## Global Data Analysis: Advanced Layouts and Graphs

Code repo: https://github.com/mannyjrod/Dash_Apps_Sandlot

Author: Emmanuel Rodriguez

[emmanueljrodriguez.com/](https://emmanueljrodriguez.com/)

19DEC2023, Renton, Seattle, WA

Ref: Schroeder, "The Book of Dash" Ch. 5, p.71

### Run the World Bank Data Analysis Dash App

Run the World Bank Data Analysis dashboard application from: https://github.com/DashBookProject/Plotly-Dash/tree/master/Chapter-5
> the .py script should be downloaded to the project folder

> Note: You can run a .py script inside a Jupyter cell by using the magic command `%run name-of-script.py`

In [None]:
%run ./Chapter-5/worldbank.py

Dash is running on http://127.0.0.1:8050/

 * Serving Flask app "worldbank" (lazy loading)
 * Environment: production
   Use a production WSGI server instead.
 * Debug mode: on


# Reproduce the Code:

## Project Requirements

Build a Dash app that compares and analyzes world data on three metrics: internet usage, proportion of females in parliament, and carbon dioxide (CO2) emissions.

### Import Libraries

Two Python libraries are being introduced:

- `dash_bootstrap_components` - An add-on to the built-in Dash layout capabilities, which has more components such as graphs and radio buttons, and allows detailed styling of these elements.

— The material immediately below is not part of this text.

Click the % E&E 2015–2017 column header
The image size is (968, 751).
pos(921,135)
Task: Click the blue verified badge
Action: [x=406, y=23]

- `pandas_datareader` - A pandas extension that retrieves data via *APIs* and creates DataFrames from that data.

In [1]:
from dash import Dash, dcc, html, Input, Output, callback, State
import plotly.express as px
import dash_bootstrap_components as dbc
from pandas_datareader import wb # This app will use data from the World Bank only, to access this data the World Bank
# module `wb` is imported from the datareader extension.

import pandas as pd

### Read Data

#### Connecting to an API

- An API facilitates the app to read data dynamically; by connecting to the API via pandas datareader, data can be updated on the fly.

In [2]:
# Download the necessary country data into the app; country name and ISO id for mapping on choropleth

# Print the first 10 rows
countries = wb.get_countries() # the get_countries() function will query information about specified countries
print(countries.head(10)[['name']])
#exit() ## **NOTE** this function will kill the kernel

                          name
0                        Aruba
1  Africa Eastern and Southern
2                  Afghanistan
3                       Africa
4   Africa Western and Central
5                       Angola
6                      Albania
7                      Andorra
8                   Arab World
9         United Arab Emirates


In [3]:
# Manipulate the data so that only countries are contained in the dataset
countries["capitalCity"].replace({"": None}, inplace=True) # Exclude rows that don't have a capital city, leaving only country names
countries.dropna(subset=["capitalCity"], inplace=True)
countries = countries[["name", "iso3c"]] # ISO3 is a code designator used by Plotly to plot points on a map;
# Any other information that get_countries() returns is not needed, so the DataFrame is limited to the two necessary columns.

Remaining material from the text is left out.